Answer with the exact lines of the following material from the one containing "Open actions menu for index.metadat row" through the one containing "Open the EM user profile avatar", both end lines included.

::::

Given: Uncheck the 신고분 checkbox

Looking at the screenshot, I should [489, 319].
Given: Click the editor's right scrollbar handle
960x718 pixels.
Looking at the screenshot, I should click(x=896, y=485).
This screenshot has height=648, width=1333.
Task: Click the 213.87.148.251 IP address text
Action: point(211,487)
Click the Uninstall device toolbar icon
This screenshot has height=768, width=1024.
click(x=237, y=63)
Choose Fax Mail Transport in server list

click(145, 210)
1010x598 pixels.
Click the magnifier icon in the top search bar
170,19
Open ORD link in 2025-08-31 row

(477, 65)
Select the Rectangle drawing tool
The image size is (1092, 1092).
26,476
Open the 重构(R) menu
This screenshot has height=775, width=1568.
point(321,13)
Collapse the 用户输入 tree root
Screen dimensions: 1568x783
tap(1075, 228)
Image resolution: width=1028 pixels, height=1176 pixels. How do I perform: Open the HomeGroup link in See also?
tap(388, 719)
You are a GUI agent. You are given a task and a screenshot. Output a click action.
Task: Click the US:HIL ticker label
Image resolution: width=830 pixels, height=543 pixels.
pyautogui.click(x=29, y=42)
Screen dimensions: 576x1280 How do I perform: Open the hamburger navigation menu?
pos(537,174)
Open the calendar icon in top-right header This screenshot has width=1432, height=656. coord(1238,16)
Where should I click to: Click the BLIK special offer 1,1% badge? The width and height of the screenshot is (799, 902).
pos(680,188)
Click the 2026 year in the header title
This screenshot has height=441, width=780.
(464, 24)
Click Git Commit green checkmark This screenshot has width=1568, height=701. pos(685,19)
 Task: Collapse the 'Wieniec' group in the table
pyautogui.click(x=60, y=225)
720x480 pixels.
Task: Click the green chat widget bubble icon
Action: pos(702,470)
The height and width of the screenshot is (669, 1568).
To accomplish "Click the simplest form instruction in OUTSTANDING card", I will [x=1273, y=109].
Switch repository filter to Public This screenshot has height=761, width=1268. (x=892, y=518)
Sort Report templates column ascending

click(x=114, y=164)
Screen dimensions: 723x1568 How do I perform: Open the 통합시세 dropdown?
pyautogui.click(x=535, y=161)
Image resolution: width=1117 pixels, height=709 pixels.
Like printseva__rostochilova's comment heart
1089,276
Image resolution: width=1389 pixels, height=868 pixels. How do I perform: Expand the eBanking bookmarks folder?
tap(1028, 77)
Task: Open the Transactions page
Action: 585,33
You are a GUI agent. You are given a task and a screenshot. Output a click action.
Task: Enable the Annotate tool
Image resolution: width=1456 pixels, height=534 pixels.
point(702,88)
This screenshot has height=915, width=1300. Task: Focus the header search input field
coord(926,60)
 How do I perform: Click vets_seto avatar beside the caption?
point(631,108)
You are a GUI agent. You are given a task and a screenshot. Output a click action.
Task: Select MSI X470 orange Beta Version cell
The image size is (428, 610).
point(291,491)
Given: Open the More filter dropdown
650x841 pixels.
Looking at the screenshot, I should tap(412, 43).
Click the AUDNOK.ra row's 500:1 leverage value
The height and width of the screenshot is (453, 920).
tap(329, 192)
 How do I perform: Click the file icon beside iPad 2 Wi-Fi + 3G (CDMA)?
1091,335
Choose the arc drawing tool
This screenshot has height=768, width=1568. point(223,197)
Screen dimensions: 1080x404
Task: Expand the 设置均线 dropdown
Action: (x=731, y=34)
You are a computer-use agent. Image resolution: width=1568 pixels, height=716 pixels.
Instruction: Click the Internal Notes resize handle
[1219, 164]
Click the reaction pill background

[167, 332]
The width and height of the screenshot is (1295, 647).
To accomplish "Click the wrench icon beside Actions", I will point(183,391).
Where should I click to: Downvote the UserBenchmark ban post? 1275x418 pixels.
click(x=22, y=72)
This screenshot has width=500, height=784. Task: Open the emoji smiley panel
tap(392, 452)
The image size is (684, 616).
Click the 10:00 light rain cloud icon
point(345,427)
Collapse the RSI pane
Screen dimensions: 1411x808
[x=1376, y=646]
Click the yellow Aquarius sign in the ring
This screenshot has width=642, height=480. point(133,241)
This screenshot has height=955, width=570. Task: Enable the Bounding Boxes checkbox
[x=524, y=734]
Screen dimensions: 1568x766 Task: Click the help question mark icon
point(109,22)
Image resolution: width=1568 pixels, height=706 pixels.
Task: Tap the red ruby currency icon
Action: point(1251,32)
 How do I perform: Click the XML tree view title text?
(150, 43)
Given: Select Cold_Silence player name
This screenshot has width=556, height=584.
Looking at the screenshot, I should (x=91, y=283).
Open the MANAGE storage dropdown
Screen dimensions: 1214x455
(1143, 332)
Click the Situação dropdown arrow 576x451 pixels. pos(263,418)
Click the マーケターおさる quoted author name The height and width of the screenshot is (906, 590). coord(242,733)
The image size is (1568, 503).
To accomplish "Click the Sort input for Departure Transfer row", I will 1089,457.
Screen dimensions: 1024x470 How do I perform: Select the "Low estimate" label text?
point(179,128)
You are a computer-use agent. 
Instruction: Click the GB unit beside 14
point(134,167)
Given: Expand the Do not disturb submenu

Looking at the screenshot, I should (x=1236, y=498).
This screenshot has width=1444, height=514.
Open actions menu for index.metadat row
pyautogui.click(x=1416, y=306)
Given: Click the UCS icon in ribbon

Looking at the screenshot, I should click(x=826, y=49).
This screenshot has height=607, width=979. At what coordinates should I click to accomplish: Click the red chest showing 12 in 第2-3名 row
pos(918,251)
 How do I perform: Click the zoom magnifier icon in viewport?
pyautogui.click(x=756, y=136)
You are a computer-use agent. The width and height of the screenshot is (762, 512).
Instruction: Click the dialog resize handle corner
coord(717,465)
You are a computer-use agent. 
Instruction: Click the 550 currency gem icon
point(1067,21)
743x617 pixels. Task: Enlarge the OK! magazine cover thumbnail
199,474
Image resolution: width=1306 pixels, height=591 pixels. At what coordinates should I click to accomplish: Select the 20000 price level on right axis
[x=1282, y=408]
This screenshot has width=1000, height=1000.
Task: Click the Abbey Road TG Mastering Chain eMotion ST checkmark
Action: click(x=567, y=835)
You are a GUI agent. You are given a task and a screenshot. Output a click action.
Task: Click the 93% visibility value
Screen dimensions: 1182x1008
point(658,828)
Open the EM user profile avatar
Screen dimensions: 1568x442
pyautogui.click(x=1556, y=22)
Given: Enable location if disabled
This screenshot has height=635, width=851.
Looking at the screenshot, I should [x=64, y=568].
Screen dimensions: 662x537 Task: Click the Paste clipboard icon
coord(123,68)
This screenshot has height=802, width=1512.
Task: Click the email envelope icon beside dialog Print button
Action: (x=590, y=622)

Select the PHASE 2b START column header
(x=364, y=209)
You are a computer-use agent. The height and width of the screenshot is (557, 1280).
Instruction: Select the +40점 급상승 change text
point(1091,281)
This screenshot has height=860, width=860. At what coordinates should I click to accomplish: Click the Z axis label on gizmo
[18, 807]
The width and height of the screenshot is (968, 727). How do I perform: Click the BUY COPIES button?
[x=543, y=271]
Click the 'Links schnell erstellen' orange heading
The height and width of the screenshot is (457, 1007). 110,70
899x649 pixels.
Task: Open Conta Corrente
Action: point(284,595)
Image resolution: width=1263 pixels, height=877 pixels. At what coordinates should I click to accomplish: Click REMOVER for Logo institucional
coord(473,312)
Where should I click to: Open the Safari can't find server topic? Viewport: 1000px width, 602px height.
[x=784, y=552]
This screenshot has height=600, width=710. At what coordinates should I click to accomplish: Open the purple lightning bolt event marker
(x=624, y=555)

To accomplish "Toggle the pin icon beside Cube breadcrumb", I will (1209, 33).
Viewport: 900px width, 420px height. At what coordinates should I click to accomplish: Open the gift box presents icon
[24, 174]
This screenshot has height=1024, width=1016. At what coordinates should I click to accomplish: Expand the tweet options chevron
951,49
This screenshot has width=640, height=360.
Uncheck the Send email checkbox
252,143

::::

» **Answer box**:
Open actions menu for index.metadat row
pyautogui.click(x=1416, y=306)
Given: Click the UCS icon in ribbon

Looking at the screenshot, I should click(x=826, y=49).
This screenshot has height=607, width=979. At what coordinates should I click to accomplish: Click the red chest showing 12 in 第2-3名 row
pos(918,251)
 How do I perform: Click the zoom magnifier icon in viewport?
pyautogui.click(x=756, y=136)
You are a computer-use agent. The width and height of the screenshot is (762, 512).
Instruction: Click the dialog resize handle corner
coord(717,465)
You are a computer-use agent. 
Instruction: Click the 550 currency gem icon
point(1067,21)
743x617 pixels. Task: Enlarge the OK! magazine cover thumbnail
199,474
Image resolution: width=1306 pixels, height=591 pixels. At what coordinates should I click to accomplish: Select the 20000 price level on right axis
[x=1282, y=408]
This screenshot has width=1000, height=1000.
Task: Click the Abbey Road TG Mastering Chain eMotion ST checkmark
Action: click(x=567, y=835)
You are a GUI agent. You are given a task and a screenshot. Output a click action.
Task: Click the 93% visibility value
Screen dimensions: 1182x1008
point(658,828)
Open the EM user profile avatar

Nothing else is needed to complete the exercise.